"To be fair, there were several reasons we didn't fit in. I'm pretty sure that Mom's special talents weren’t the only reason. She was still different enough even without that. Not a lot of our classmates had seen such an unrepentant hippie, let alone an Asian one,“ Faith shrugged and turned back to pulling the cooler over and opening the fridge, carefully. It was thankfully empty, so she started filling it up with their supplies. She didn't like to think about the move.
Faith had been only nine and Crissy twelve when their parents died. Just like that, their lives changed dramatically. They were pulled out of school and away from the home they'd shared with their parents and sent to live with their dad's sister, Lucy.
Aunt Lucy was a sweet woman and did her best to raise two heartbroken little girls more used to playing outside and getting filthy 'hunting' in the park than to dressing up like princesses and pretending to find Prince Charming. Aunt Lucy, however, lived and worked in Los Angeles, and while she tried to get them all outside to hike as much as she could, her job was demanding, and the city intruded even into the wilder spaces.
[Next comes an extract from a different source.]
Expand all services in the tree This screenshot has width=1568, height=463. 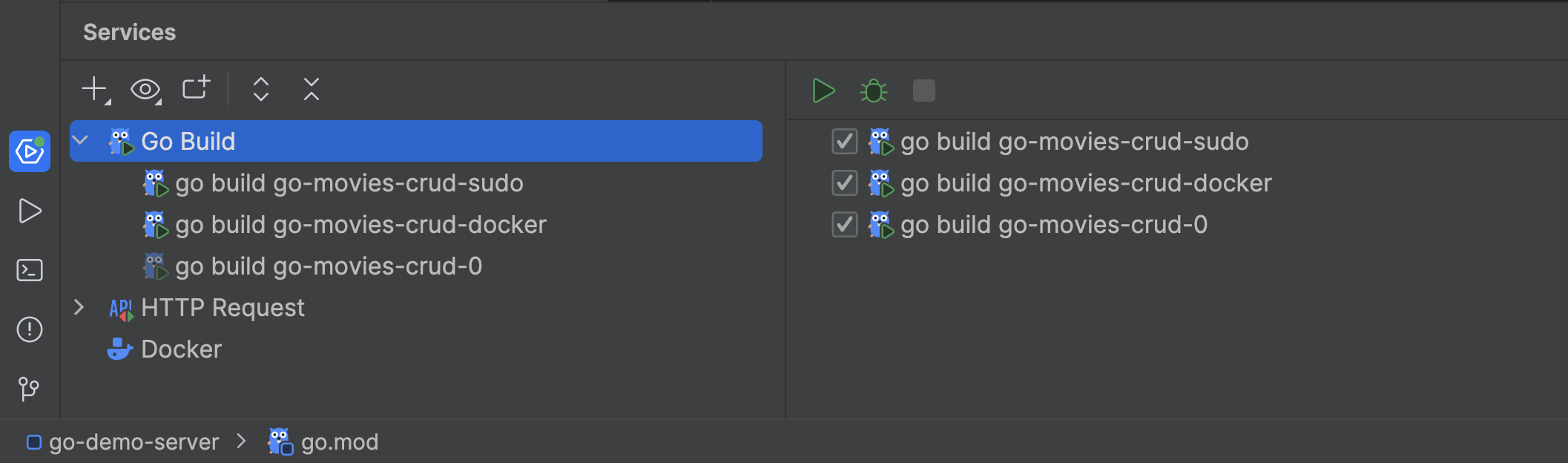[260, 89]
It was nothing like the small northern California town they had been used to, but Aunt Lucy tried, bless the woman.
Faith had hated it.
She hated everything about the city– cities in general, in fact, made her teeth itch. The first thing Faith did after she graduated high school was to come back to the town she had started in— with Chrissy following enthusiastically not even a month later— and worked her way through community college while working as a waitress at the local diner. Aunt Lucy helped as much as she could, and when Faith turned 21, she had come into her inheritance as well which put her over the top as far as getting set up for her happy, small-town life.
Now she was settled in her own home, down the street from the house she spent the first nine years of her life in. That house was now occupied by Crissy and Kaylee, inherited along with this cabin when they came of age.
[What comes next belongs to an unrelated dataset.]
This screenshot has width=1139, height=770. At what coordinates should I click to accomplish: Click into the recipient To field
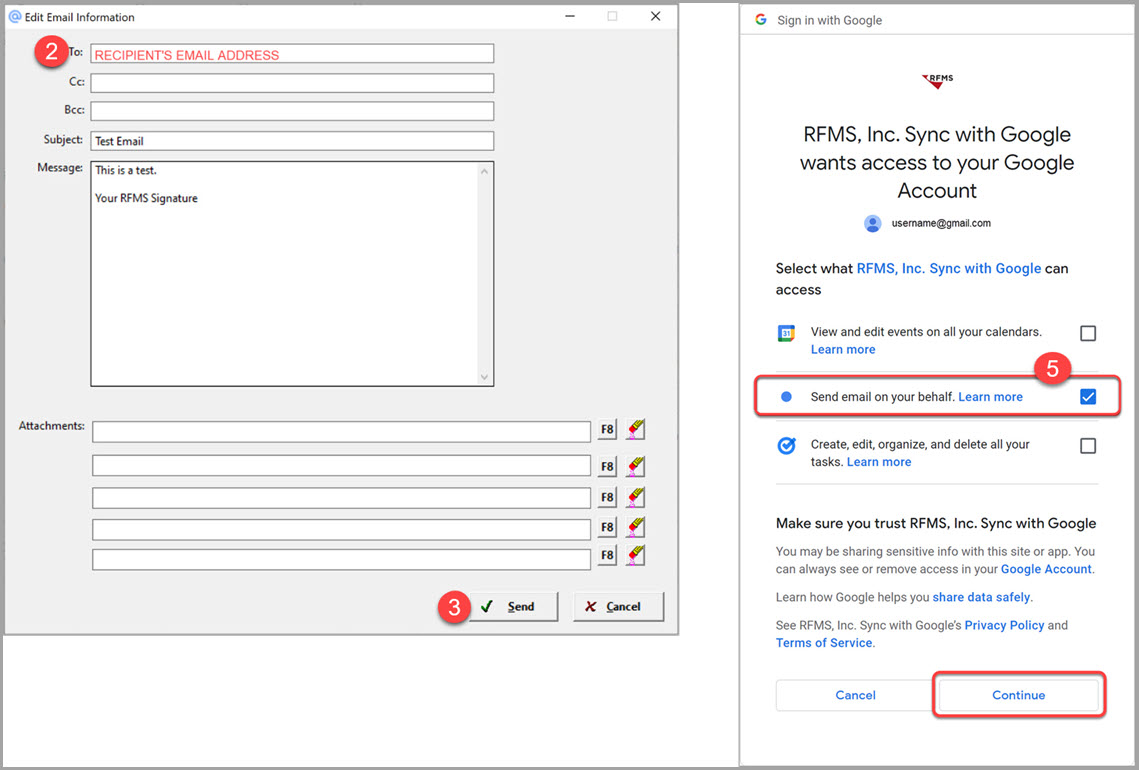coord(292,54)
Faith finished emptying the cooler and the bag of dry goods they had packed and frowned at the empty bag.
"Crissy? Where's the coffee?" Faith called out the front door. She stood up from where she crouched by the fridge and wandered out the door to lean on the porch railing and laugh at Crissy trying to do a cartwheel on the lumpy grass. She was significantly less graceful at it now than she had been when they were kids. Kaylee was rolling on the ground with laughter.
"Been a day or two since you practiced, hasn't it?" Faith laughed and joined them.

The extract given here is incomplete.